SOURCE PASSAGE>
==========
6678 H.264 encoder output differences in single-core vs. multi-core

Jeff Brower73

All-

Building on questions that were answered by Paula in this excellent thread:

http://e2e.ti.com/support/dsp/c6000_multi-core_dsps/f/639/p/269123/942550

we are seeing slight differences in 2-core vs. single core output for the 6678 H.264 encoder. For example, if we run 640x480p .yuv file in comparison tests we see:

1 core, 30 fps, 800 kbps
210 YUV frames, 635 H.264 frames, 711115 payload bytes

1 core, 30 fps, 1.5 Mbps
210 YUV frames, 1034 H.264 frames, 1298653 payload bytes

2 cores, 30 fps, 800 kbps
210 YUV frames, 723 H.264 frames, 714200 bytes

2 cores, 30 fps, 1.5 Mbps
210 YUV frames, 1145 H.264 frames, 1315303 bytes

All output .h264 files play fine in VLC -- we can't detect any difference in video quality or VLC stats.

Should output be bit-exact for single-core vs. multicore? If not, what are the differences we can expect -- a slight change made automatically in the encoder, such as bitrate, profile option, etc ?

Thanks.

-Jeff
Signalogic

over 11 years ago

0 Paula Carrillo over 11 years ago

TI__Mastermind 40580 points

Hi Jeff, H.264HP encoder multicores uses slices for data partitioning while single core use the whole frame. Output bitstream is expected to be different.

thank you,

Paula

0 Jeff Brower73 over 11 years ago in reply to Paula Carrillo

Genius 3420 points

Paula-

Thanks very much for your reply.

Yes slice vs. whole frame makes sense. Can you point out some example TI source code for parsing 6678 encoder H.264 output frames into RTP packets? Our code seems to do this fine for single core output, but introduces artifacts when parsing multicore output. Possibly there are some slice identifiers or other formatting markers that we are not detecting correctly.

Thanks.

-Jeff

0 Jeff Brower73 over 11 years ago in reply to Paula Carrillo

Genius 3420 points

Paula-

More info. Our current RTP packetization code demarcates NALU frames by looking for 4-byte identifier values of 0x00000001, as discussed here:

http://e2e.ti.com/support/dsp/davinci_digital_media_processors/f/100/p/7906/31866

For multicore output, what may be happening to us is that there are additional identifiers (same or different value? ) per frame where data from the second core (slice) starts. Is that the case? If not can you help us identify what are the differences? Thanks.
==========
MATERIAL>
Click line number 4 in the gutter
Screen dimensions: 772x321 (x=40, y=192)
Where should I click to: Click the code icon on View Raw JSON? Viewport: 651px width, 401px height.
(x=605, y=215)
==========
Extend the forum thread on single-core versus multi-core output of the 6678 H.264 encoder, picking up right after its final post.

EXERCISE ANSWER>
-Jeff

0 Jeff Brower73 over 11 years ago in reply to Paula Carrillo

Genius 3420 points

Paula-

New info. For multicore encoding we see this in the 6678 H.264 encoder output bitstream:

00 00 00 01 67 [DATA] 00 00 00 01 68 [DATA] 00 00 00 01 65 [DATA] 00 00 00 01 65 [DATA] 00 00 00 01 41 [DATA]

The difference from single core is the two successive slice NALUs (0x65), which I assume are from core 0 and core 1. Do you have any code example showing RTP packetization of the TI encoder output stream for multiple NALU per frame? In our RTP pcap, everything looks good -- FU-A fragmentation, marker bit, etc but VLC and ffplay both show a similar type of artifact, as if the upper half of the frame is stretched (vertically) and lower half is not there.

What about slice size? Anything at all we need to change in TI 6678 H.264 encoder params?

Thanks.

-Jeff

0 Paula Carrillo over 11 years ago in reply to Jeff Brower73

TI__Mastermind 40580 points

Hi Jeff, I am not sure about what should be the correct NAL Unit identifier code but if you want to take a look to one of our RTP demo inside our MCSDK video 2.1 framework then you can try MCSDK video 2.1.x.x. windows installer, below instructions. You would need a shannon EVM.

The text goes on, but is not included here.